Suppose we have $M$ training functions $f_i(x),~i=1,\dots,M$. For each $i$ we have $$\frac{F[f_i(x)]}{\Delta x}=y_i= \frac{f_{i0}g_0}{2}+f_{i1}g_1+...+f_{i,N-1}g_{N-1}+\frac{f_{iN}g_N}{2}$$

The values $g_0,\dots, g_N$ are then found as a solution of a linear regression problem with a matrix of explanatory variables $$X=\begin{bmatrix} f_{00}/2 & f_{01} & \dots & f_{0,N-1} & f_{0N}/2 \\ f_{10}/2 & f_{11} & \dots & f_{1,N-1} & f_{1N}/2 \\ \dots & \dots & \dots & \dots & \dots\\ f_{M0}/2 & f_{M1} & \dots & f_{M,N-1} & f_{MN}/2 \end{bmatrix}$$ and the target vector $y=[y_0,\dots,y_M]$.

Let's test it for a simple example. Suppose, $g(x)$ is a Gaussian.

import numpy as np 

def Gaussian(x, mu, sigma):
    return np.exp(-0.5*((x - mu)/sigma)**2)
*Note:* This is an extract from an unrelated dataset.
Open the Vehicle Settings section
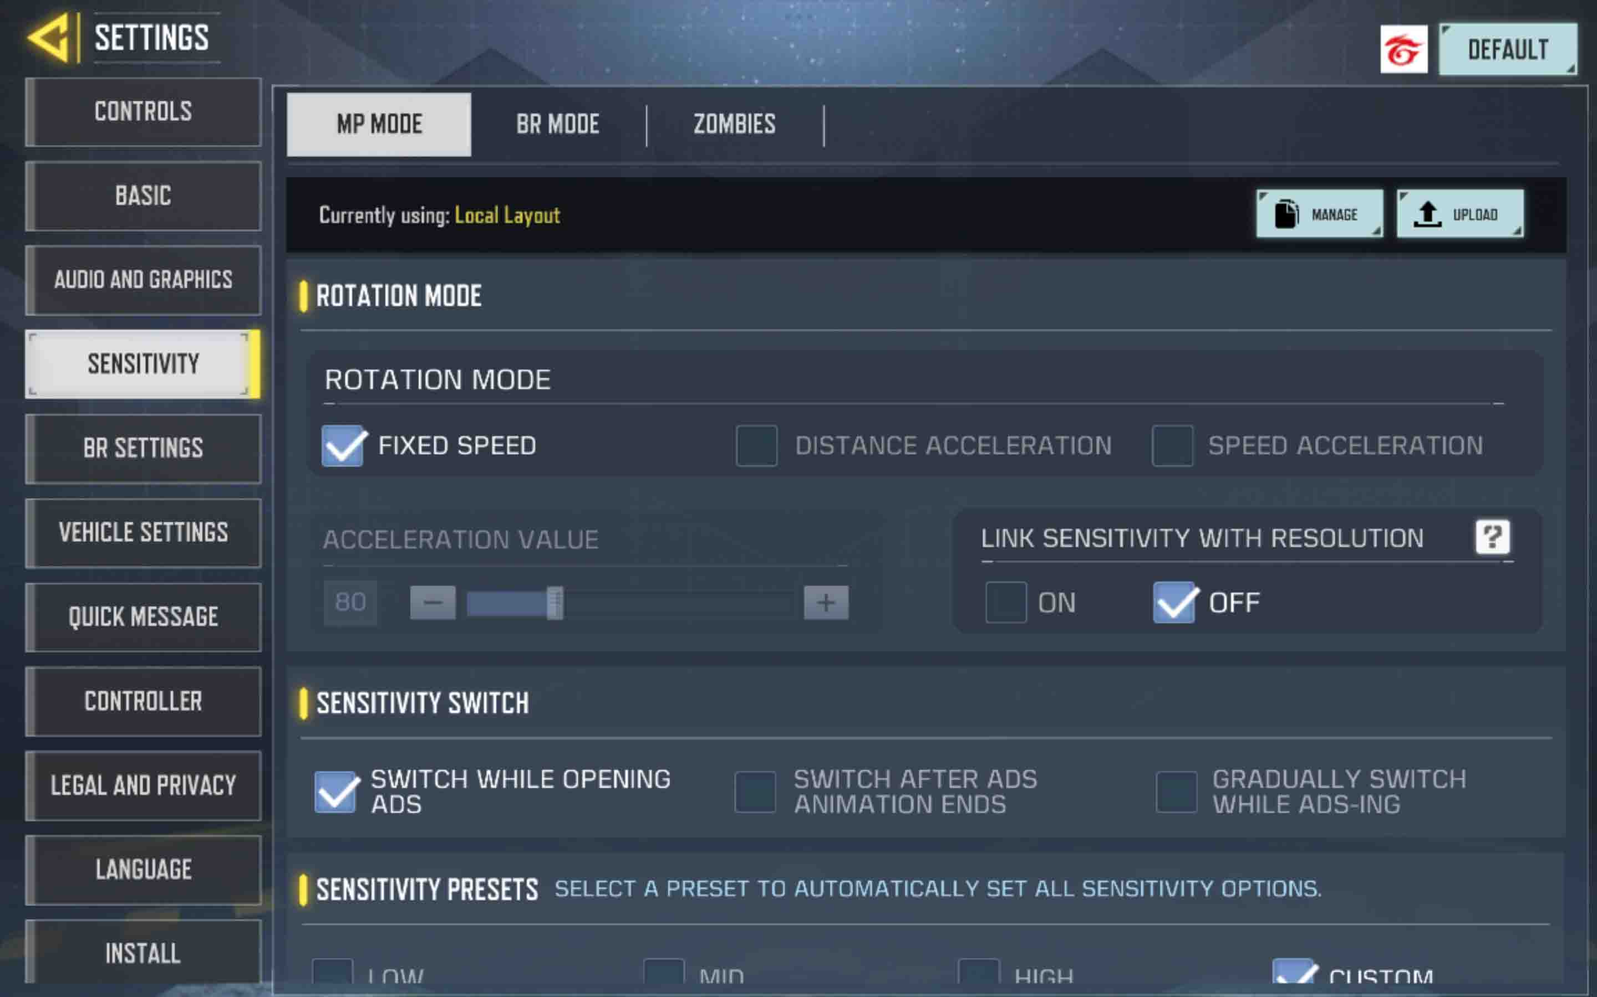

Discretize the domain $x \in [a,b]$

x = np.arange(-1.0, 1.01, 0.01)
dx = x[1] - x[0]
g = Gaussian(x, 0.25, 0.25)

Let's take sines and cosines with different frequencies as our training functions. Calculating the target vector:

from math import cos, sin, exp
from scipy.integrate import quad

freq = np.arange(0.25, 15.25, 0.25)

y = []
for k in freq:
    y.append(quad(lambda x: cos(k*x)*exp(-0.5*((x-0.25)/0.25)**2), -1, 1)[0])
    y.append(quad(lambda x: sin(k*x)*exp(-0.5*((x-0.25)/0.25)**2), -1, 1)[0])
y = np.array(y)/dx

Now, the regressor matrix:

X = np.zeros((y.shape[0], x.shape[0]), dtype=float)
print('X',X.shape)
for i in range(len(freq)):
    X[2*i,:] = np.cos(freq[i]*x)
    X[2*i+1,:] = np.sin(freq[i]*x)

X[:,0] = X[:,0]/2
X[:,-1] = X[:,-1]/2

Linear regression:

from sklearn.linear_model import LinearRegression
reg = LinearRegression().fit(X, y)
ghat = reg.coef_

import matplotlib.pyplot as plt 

plt.scatter(x, g, s=1, marker="s", label='original g(x)')
plt.scatter(x, ghat, s=1, marker="s", label='learned $\hat{g}$(x)')
plt.legend()
plt.grid()
plt.show()

The Gaussian function is successfully learned although the data are spread somewhat around the true function. The spread is larger where $g(x)$ is close to zero. This spread can be smoothed with a Savitzky-Golay filter

from scipy.signal import savgol_filter
ghat_sg = savgol_filter(ghat, 31, 3) # window size, polynomial order

plt.scatter(x, g, s=1, marker="s", label='original g(x)')
plt.scatter(x, ghat, s=1, marker="s", label='learned $\hat{g}$(x)')
plt.plot(x, ghat_sg, color="red", label='Savitzky-Golay $\hat{g}$(x)')
plt.legend()
plt.grid()
plt.show()

In general, $F[f(x)]$ does not depend linearly on $f(x)$, that is $$F[f(x)]=\int\limits_a^b\mathcal{L}\left(f(x)\right)dx$$ It is still can be written as a function of $f_0, f_1\dots,f_N$ after discretizing $x$ which is also true for the functionals of the form $$F[f(x)]=\int\limits_a^b\mathcal{L}\left(f(x),f'(x)\right)dx$$ because $f'$ can be approximated by a finite differences of $f_0, f_1\dots,f_N$. As $\mathcal{L}$ is a non-linear function of $f_0, f_1\dots,f_N$, one may attempt to learn it with a non-linear method, e.g. neural networks or SVM, although it will probably not be so easy as in the linear case.